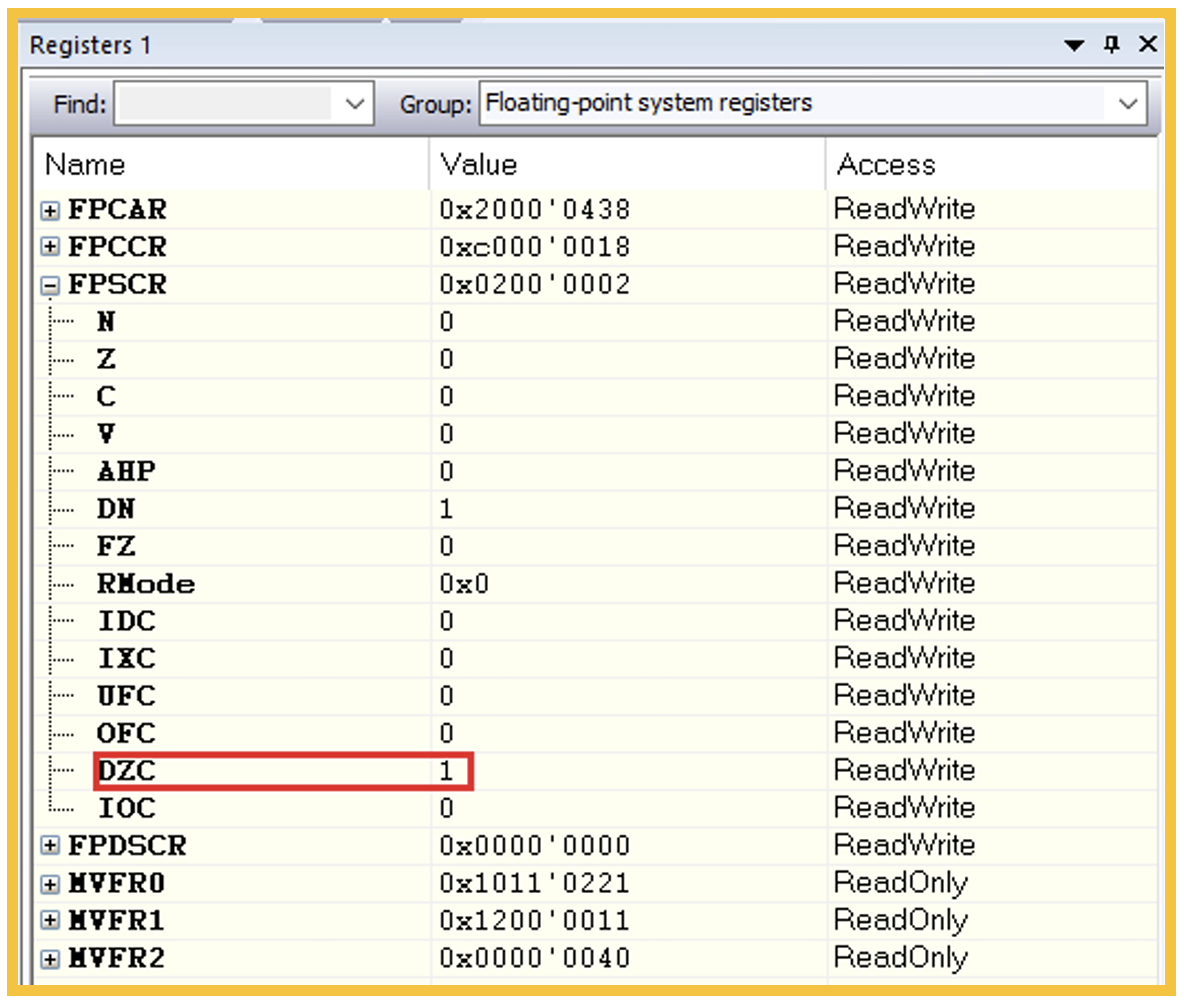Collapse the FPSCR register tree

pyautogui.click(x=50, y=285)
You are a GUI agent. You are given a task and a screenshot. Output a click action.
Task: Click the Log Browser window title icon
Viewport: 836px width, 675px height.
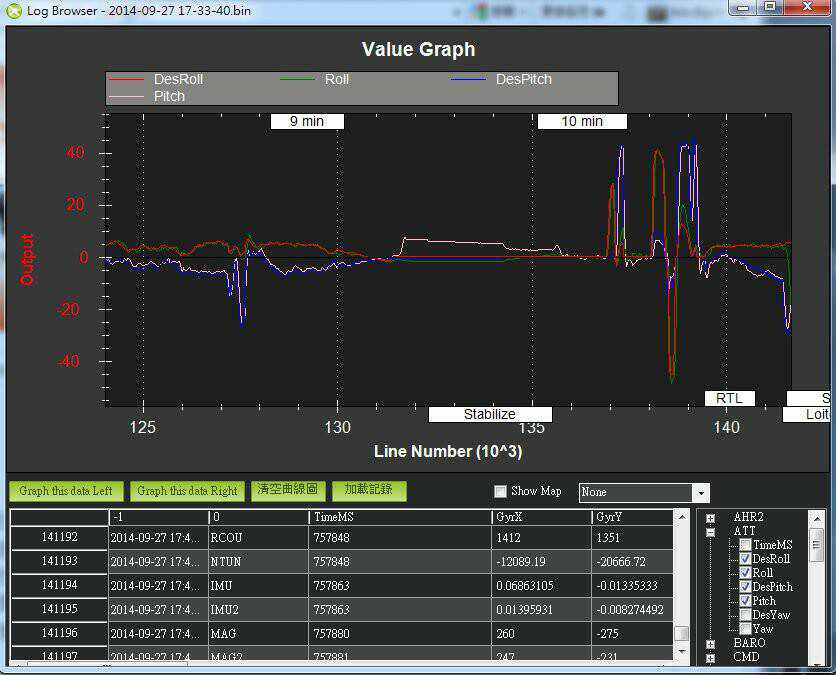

==

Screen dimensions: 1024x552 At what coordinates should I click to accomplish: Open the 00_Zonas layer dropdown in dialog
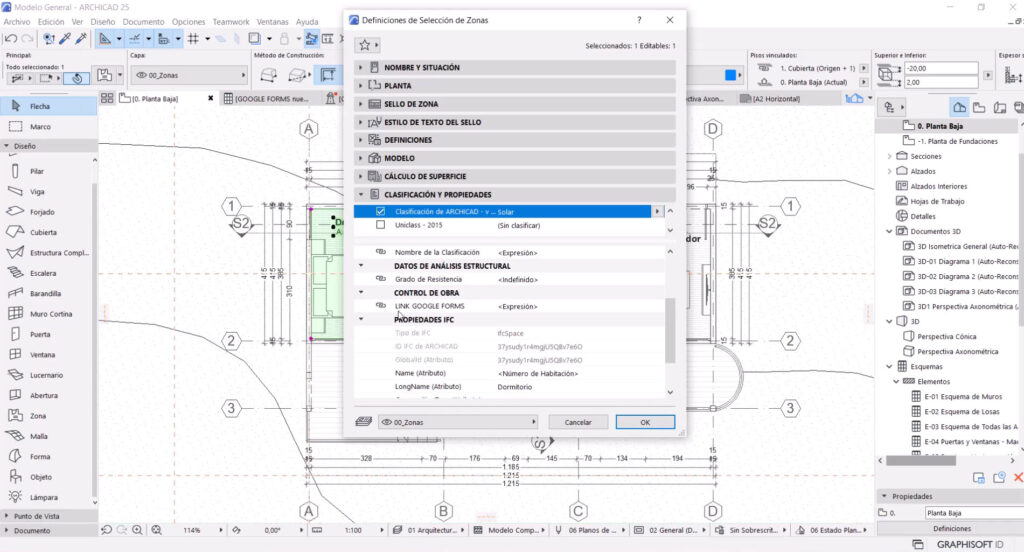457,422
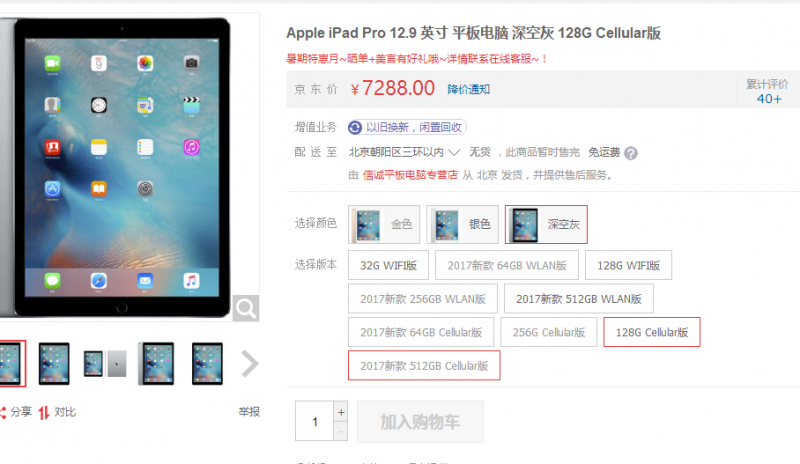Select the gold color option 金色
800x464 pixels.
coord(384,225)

* Assignment: From the material above, set down exactly the lines between the line holding "You are a GUI" and the line holding "Viewport: 836px width, 675px height.", inclusive. Include nothing else.

* Exercise output:
You are a GUI agent. You are given a task and a screenshot. Output a click action.
Task: Click the Log Browser window title icon
Viewport: 836px width, 675px height.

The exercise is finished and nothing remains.